If R₁ and R₂ are equivalence relations in a set A, show that R₁ ∩ R₂ is also an equivalence relation.

Suppose that R₁ and R₂ are two equivalence relations on a non-empty set X.
First we prove that R₁ ∩ R₂ in an equivalence relation on X.
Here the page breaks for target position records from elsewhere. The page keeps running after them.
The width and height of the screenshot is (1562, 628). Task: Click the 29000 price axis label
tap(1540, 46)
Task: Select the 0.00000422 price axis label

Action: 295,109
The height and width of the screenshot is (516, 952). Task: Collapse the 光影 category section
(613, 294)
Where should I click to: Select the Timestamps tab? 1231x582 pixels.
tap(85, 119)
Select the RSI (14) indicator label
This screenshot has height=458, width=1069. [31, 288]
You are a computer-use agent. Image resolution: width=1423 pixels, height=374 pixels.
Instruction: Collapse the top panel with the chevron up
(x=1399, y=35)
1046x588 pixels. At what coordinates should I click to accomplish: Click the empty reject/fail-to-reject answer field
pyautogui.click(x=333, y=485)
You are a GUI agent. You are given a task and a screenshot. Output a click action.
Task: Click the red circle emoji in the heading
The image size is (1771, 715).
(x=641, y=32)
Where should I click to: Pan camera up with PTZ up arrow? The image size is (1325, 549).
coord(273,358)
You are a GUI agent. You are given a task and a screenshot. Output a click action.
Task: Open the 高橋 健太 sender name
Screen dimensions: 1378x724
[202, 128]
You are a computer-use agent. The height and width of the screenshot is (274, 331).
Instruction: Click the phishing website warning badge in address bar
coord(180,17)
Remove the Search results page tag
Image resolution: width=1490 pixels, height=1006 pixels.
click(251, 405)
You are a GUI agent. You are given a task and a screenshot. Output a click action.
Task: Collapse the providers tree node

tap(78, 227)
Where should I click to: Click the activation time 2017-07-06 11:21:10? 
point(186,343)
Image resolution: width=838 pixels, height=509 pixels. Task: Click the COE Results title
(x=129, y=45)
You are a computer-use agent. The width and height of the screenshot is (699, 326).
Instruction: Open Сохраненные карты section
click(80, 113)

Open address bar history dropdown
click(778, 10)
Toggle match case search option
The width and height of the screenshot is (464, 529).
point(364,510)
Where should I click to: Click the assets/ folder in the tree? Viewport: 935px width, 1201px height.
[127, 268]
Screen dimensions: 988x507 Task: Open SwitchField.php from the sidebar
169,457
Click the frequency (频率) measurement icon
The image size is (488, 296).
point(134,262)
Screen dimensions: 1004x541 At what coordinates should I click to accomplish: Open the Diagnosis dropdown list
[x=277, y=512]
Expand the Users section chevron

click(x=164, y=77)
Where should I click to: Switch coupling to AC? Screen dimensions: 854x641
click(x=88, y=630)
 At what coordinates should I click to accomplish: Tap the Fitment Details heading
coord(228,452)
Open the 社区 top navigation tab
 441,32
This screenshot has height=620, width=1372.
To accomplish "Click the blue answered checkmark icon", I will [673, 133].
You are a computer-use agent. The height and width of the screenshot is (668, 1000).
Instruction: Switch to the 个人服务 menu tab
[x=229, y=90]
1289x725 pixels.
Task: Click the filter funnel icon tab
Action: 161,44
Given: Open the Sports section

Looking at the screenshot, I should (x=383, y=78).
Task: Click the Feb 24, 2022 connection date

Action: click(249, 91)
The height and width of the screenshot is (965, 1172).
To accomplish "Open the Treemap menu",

(i) R₂ ∩ R₂ is reflexive :
Let a ∈ X arbitrarily.
Then (a, a) ∈ R₁ and (a, a) ∈ R₂ , since R₁, R₂ both being equivalence relations are reflexive.
So. (a, a) ∈ R₁ ∩ R₂
⇒ R₁ ∩ R₂ is reflexive.
(ii) R₁ ∩ R₂ is symmetric :
Let a, b ∈ X such that (a, b) ∈ R₁ ∩ R₂ ∴ (a, b) ∈ R₁ and (a, b) ∈ R₂ ⇒ (b, a) ∈ R₁and (b, a) ∈ R₂, since R₁ and R₂ being equivalence relations are also symmetric.
(b, a) ∈ R₁∩ R₂
(a, b) ∈ R₁ ∩ R₂ implies that (b, a) ∈ R₁ ∩ R₂.
∴ R₁ ∩ R₂ is a symmetric relation.
(iii) R₁ ∩ R₂ is transitive :
Let a, b, c ∈ X such that (a, b) ∈ R₁ ∩ R₂ and (b, c) ∈ R₁ ∩ R₂.
(a, b) ∈ R₁ ∩ R₂ ⇒ (a, b) ∈ R₁ and (a, b) ∈ R₂    ...(i)
(b, c) ∈ R₁ ∪ R₂ ⇒ (b, c) ∈ R₁ and (b, c) ∈ R₂    ...(ii)
(i) and (ii) ⇒ (a, b) and (b, c) ∈ R₁
⇒ (a. c) ∈ R₁, since R₁ being an equivalence relation is also transitive.
Similarly, we can prove that (a, c) ∈ R₂ ∴ (a, c) ∈ R₁ ∩ R₂ So, R₁ ∩ R₂ is transitive.
Thus R₁ ∩ R₂ is reflexive, symmetric and also transitive. Thus R₁ ∩ R₂ is an equivalence relation.